This argument implies the need for collaboration relationships with various supply chain partners as will be discussed in the next section to show how each partner contributes towards sustainability of the supply chain in organisations. The bottom line is that each of the partner has a crucial role to play right from the initial stage of the chain, for instance, “processing of raw materials to delivery to the customer” (Linton et al. 2007, p. 4).
Financial communities have recognised that sustainability is central to the improvement of shareholder’s value through perfection of cash flows. It is also important in “upgrading of asset utilisation, customer satisfaction, and brand recognition” (Maloni, & Brown 2006, p.41).
These critical aspects help in building the competitive advantage of an organisation. Indeed, competitive advantage is one of the supply chain management strategies that are vital success factors for sustainability.
An organisation may decide to pursue different types of competitive advantages among them being differentiation and low cost.
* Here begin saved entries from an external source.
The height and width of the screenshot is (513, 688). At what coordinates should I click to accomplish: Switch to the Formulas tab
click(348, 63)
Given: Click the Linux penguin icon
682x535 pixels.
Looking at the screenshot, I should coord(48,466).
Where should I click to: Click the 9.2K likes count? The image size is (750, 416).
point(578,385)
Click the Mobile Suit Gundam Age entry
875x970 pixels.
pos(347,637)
With regard to Ciliberti et al. (2009), there are valid generic mechanisms of achieving excellence coupled with market success.
Such mechanisms include differentiation, cost leadership, and focus. The significance of these strategies in relation to sustainable supply chain is pegged on the idea that the most significant strategies for supply chains are the ones that would truncate into low costs both to an organisation and in terms of social costs.
Consequently, sustainability in supply chains can be enhanced in an organisation by aiming to be the lowest cost leaders within any industry. These cost leadership strategies include “economies of scale, proprietary technology, and preferential access to raw materials” (Ciliberti et al. 2009, p.119). From the perspectives of deferential strategy, organisation seeks to supply products, which are unique in any industry.
Such products also deserve to create value to their consumers. It is from this line of thought that the perspectives of green sustainable supplies have emerged in the discipline of supply chains and logistics management.
Many advocates of the above school of thought contend that adopting strategies that will ensure an organisation supply’s green products is imperative in ensuring that the products produced and distributed by an organisation result in low social costs to their consumers. Such costs include reduction of the extents of global warming by reducing the emission of green house gases (Orsato 2006).
Christopher (2005) emphasises that an organisation seeking to succeed in the efforts to achieve sustainable chain supplies needs to “focus on one or more attributes that customers perceive as important, which usually lead to low cost levels” (p.78).
In the globalisation era, impacts of global warming are one of the issues that are considered incredible by customers. For this reason, sustainable supplies and chain management concepts need to be organised around the perceptive of going green.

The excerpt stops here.